■ WHAT IS EXPECTED: Look through the records below for the line with "The height and width of the screenshot is (681, 1024).". Return that line and each one after it up to and including the line with "1452x911 pixels.", exactly.

■ SUPPLIED ENTRIES:
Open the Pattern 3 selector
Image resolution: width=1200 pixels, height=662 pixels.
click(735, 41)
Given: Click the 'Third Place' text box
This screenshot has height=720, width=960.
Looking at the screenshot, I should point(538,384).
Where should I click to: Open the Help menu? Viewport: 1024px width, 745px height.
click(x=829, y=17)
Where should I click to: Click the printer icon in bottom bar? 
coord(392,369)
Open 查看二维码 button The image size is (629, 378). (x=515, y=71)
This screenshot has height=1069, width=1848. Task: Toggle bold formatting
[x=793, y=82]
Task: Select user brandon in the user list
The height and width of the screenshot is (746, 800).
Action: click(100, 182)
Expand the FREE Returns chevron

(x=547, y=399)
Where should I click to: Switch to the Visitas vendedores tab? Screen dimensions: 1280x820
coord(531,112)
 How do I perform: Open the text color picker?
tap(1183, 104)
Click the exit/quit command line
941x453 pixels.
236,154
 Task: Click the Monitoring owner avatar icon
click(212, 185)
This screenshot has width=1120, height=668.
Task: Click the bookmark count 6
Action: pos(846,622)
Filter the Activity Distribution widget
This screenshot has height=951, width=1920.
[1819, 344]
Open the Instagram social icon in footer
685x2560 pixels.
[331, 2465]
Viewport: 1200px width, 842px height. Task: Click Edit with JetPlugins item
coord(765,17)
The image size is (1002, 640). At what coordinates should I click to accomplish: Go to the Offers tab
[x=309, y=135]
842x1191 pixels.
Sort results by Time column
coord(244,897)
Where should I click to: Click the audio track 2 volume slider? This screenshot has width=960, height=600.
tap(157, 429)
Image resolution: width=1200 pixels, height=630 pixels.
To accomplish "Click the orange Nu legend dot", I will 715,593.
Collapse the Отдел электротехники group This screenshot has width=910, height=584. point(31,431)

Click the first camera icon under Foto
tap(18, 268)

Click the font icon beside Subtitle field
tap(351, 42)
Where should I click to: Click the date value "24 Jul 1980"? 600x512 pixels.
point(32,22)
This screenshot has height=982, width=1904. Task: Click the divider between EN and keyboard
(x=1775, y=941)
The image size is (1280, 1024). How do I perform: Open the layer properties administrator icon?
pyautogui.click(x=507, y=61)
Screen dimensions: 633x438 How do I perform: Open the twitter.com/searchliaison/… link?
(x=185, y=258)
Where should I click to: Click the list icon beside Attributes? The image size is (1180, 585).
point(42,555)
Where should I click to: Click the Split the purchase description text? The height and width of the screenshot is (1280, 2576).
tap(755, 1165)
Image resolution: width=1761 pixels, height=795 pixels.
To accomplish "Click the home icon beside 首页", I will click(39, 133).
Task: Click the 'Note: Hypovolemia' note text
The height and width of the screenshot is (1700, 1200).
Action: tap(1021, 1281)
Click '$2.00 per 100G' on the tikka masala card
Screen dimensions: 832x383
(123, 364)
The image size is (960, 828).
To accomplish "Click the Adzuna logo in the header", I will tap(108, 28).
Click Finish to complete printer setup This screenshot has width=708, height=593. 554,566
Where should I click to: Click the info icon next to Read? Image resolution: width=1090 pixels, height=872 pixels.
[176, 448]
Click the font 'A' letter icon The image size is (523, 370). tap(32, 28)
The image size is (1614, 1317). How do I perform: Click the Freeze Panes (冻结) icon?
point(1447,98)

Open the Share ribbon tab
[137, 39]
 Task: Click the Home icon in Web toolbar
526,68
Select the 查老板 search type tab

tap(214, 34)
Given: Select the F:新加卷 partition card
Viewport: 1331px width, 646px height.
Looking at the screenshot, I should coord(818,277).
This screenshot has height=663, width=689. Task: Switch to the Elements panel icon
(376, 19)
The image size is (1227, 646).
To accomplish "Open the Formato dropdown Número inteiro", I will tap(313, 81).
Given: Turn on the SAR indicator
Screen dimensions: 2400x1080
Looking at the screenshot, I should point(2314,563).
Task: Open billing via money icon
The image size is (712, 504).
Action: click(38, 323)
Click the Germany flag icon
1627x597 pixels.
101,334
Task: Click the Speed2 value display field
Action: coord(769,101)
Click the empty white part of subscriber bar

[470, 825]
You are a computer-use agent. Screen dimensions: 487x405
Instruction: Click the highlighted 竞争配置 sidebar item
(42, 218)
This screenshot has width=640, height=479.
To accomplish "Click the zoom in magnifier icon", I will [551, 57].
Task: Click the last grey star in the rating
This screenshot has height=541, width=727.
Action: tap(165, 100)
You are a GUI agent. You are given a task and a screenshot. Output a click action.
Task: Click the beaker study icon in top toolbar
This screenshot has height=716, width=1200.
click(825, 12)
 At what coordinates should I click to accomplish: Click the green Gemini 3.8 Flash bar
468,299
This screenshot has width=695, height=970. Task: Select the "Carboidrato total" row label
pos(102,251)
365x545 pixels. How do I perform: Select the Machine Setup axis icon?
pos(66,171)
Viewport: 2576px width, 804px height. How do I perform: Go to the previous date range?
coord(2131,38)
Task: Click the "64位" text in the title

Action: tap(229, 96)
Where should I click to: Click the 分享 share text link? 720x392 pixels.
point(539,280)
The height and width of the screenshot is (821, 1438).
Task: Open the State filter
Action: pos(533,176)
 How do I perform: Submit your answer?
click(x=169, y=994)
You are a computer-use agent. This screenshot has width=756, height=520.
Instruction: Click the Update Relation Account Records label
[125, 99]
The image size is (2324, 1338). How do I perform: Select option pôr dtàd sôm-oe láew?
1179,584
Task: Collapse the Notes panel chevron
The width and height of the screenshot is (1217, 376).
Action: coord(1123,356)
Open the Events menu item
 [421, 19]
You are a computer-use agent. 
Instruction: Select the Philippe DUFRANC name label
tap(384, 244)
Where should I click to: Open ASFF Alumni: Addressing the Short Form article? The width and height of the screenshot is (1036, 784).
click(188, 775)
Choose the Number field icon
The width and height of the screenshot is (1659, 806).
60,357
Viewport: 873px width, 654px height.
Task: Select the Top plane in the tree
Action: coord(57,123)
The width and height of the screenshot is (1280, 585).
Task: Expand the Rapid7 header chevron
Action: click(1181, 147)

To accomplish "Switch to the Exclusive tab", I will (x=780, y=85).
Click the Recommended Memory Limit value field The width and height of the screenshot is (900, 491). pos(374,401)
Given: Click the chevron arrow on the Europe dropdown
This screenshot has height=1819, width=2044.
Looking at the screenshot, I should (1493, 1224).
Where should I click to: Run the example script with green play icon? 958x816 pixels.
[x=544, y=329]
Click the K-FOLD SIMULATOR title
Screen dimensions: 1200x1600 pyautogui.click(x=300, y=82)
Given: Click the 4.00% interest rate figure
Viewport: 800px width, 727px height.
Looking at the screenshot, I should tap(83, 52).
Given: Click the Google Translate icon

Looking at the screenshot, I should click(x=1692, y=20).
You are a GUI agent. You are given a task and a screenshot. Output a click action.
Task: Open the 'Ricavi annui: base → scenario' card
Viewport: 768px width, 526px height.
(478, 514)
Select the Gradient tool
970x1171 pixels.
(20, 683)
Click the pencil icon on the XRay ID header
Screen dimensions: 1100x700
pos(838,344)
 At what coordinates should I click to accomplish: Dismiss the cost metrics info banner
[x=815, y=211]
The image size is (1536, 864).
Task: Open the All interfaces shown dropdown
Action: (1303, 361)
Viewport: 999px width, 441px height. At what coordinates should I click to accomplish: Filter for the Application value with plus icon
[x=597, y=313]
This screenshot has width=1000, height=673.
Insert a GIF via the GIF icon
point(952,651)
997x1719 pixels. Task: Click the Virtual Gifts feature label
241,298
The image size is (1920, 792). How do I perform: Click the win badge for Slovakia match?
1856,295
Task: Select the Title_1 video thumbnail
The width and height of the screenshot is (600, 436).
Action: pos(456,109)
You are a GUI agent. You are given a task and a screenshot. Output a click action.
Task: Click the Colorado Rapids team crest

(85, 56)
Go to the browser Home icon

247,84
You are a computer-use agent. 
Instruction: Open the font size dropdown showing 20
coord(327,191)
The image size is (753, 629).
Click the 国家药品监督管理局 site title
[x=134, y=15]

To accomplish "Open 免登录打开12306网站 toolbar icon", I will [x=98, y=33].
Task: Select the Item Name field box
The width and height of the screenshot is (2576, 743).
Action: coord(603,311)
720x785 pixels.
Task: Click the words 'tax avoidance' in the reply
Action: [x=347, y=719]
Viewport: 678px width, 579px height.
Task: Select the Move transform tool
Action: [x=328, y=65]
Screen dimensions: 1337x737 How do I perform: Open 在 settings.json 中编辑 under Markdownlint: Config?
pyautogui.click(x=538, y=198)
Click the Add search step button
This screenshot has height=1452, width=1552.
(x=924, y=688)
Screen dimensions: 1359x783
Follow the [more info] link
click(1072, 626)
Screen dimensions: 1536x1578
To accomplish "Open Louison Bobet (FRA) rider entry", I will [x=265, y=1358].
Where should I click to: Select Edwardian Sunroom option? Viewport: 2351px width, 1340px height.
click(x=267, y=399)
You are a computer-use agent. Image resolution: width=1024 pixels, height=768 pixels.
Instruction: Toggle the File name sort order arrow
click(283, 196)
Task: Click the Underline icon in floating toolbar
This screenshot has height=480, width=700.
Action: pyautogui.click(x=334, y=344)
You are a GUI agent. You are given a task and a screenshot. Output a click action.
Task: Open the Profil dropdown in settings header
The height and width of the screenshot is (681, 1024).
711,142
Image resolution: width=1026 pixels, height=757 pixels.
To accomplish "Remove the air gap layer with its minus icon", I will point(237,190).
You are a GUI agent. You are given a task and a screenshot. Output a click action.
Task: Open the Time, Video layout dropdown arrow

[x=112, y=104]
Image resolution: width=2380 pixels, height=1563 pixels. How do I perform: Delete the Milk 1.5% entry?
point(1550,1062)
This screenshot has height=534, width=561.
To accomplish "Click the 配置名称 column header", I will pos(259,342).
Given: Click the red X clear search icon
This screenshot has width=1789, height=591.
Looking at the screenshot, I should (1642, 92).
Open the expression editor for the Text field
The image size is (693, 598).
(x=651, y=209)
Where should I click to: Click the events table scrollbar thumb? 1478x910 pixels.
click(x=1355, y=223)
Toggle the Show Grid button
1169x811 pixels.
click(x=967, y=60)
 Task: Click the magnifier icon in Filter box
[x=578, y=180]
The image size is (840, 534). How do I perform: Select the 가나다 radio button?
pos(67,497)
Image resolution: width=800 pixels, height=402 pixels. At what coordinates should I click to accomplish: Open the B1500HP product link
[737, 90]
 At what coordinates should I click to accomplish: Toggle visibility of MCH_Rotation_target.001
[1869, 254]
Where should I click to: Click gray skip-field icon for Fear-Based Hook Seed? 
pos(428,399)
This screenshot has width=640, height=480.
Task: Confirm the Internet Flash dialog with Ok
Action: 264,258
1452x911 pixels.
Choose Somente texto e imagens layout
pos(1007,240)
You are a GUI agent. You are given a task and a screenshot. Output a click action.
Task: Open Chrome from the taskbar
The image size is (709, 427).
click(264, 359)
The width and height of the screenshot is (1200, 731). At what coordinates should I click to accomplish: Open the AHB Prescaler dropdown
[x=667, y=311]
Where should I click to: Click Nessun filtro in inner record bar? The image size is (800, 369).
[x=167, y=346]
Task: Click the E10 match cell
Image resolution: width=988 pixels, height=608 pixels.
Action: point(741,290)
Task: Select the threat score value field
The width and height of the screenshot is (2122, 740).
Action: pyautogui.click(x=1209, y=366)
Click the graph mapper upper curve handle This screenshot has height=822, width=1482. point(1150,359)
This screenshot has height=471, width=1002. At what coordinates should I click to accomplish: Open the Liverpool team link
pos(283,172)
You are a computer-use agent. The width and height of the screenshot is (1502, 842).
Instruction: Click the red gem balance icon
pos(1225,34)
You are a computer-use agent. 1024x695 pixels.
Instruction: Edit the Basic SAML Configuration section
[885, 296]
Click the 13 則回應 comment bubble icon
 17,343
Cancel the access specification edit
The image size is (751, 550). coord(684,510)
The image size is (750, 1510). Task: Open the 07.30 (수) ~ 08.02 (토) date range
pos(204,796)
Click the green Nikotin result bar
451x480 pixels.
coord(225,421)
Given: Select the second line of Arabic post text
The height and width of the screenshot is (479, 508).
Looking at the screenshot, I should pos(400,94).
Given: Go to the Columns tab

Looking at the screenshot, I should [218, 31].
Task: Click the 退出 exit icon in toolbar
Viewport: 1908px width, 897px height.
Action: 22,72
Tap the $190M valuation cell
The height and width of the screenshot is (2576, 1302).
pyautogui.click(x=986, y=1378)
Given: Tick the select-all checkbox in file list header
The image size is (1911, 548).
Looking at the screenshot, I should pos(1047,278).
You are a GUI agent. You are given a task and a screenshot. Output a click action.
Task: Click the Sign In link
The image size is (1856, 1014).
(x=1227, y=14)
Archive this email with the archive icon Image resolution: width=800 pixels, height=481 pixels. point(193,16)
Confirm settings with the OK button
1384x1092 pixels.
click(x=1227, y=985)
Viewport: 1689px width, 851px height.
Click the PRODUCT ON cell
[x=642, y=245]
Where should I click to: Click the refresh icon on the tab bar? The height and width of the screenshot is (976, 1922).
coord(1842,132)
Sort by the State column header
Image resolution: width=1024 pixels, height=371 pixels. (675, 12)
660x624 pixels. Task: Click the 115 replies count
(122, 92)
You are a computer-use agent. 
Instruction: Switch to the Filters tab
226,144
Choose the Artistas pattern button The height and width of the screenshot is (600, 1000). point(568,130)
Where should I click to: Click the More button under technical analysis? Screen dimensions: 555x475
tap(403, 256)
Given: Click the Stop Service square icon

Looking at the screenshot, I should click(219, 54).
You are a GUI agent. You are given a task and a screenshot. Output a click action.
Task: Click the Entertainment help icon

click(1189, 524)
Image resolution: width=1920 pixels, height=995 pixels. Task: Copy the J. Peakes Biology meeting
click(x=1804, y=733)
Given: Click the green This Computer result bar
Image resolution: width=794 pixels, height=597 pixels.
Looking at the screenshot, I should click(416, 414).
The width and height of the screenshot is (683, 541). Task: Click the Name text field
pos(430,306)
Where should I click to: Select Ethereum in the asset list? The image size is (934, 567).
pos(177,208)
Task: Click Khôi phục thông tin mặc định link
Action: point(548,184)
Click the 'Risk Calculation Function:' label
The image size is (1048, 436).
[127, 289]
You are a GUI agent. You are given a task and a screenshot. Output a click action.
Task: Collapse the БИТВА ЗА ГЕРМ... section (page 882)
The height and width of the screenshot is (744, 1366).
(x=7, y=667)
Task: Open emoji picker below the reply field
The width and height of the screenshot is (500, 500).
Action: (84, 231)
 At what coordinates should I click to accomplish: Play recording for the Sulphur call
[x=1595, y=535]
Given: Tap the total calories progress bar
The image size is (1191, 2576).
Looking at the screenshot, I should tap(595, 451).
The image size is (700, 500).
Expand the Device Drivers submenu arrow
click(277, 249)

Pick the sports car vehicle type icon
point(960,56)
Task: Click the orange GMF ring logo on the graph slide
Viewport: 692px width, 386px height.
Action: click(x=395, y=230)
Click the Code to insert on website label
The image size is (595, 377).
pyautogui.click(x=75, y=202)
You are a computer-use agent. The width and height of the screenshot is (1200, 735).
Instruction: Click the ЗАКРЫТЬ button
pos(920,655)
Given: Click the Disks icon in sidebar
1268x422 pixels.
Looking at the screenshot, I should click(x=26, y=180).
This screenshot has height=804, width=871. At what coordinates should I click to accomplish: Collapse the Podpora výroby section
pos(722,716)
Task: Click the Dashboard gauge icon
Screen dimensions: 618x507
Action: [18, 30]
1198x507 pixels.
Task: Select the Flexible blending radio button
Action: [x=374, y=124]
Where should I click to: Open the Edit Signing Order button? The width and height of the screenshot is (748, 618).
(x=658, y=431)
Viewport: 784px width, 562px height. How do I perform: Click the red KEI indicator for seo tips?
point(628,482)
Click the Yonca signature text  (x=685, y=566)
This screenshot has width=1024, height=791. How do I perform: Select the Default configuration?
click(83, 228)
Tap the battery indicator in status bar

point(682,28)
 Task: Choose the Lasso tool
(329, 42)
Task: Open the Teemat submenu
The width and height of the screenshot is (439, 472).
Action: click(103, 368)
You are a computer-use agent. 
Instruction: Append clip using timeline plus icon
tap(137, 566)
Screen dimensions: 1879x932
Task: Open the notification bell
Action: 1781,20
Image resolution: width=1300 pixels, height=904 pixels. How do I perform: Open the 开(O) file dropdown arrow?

■ OUTPUT OF THE EXERCISE:
The height and width of the screenshot is (681, 1024).
711,142
Image resolution: width=1026 pixels, height=757 pixels.
To accomplish "Remove the air gap layer with its minus icon", I will point(237,190).
You are a GUI agent. You are given a task and a screenshot. Output a click action.
Task: Open the Time, Video layout dropdown arrow

[x=112, y=104]
Image resolution: width=2380 pixels, height=1563 pixels. How do I perform: Delete the Milk 1.5% entry?
point(1550,1062)
This screenshot has height=534, width=561.
To accomplish "Click the 配置名称 column header", I will pos(259,342).
Given: Click the red X clear search icon
This screenshot has width=1789, height=591.
Looking at the screenshot, I should (1642, 92).
Open the expression editor for the Text field
The image size is (693, 598).
(x=651, y=209)
Where should I click to: Click the events table scrollbar thumb? 1478x910 pixels.
click(x=1355, y=223)
Toggle the Show Grid button
1169x811 pixels.
click(x=967, y=60)
 Task: Click the magnifier icon in Filter box
[x=578, y=180]
The image size is (840, 534). How do I perform: Select the 가나다 radio button?
pos(67,497)
Image resolution: width=800 pixels, height=402 pixels. At what coordinates should I click to accomplish: Open the B1500HP product link
[737, 90]
 At what coordinates should I click to accomplish: Toggle visibility of MCH_Rotation_target.001
[1869, 254]
Where should I click to: Click gray skip-field icon for Fear-Based Hook Seed? 
pos(428,399)
This screenshot has width=640, height=480.
Task: Confirm the Internet Flash dialog with Ok
Action: 264,258
1452x911 pixels.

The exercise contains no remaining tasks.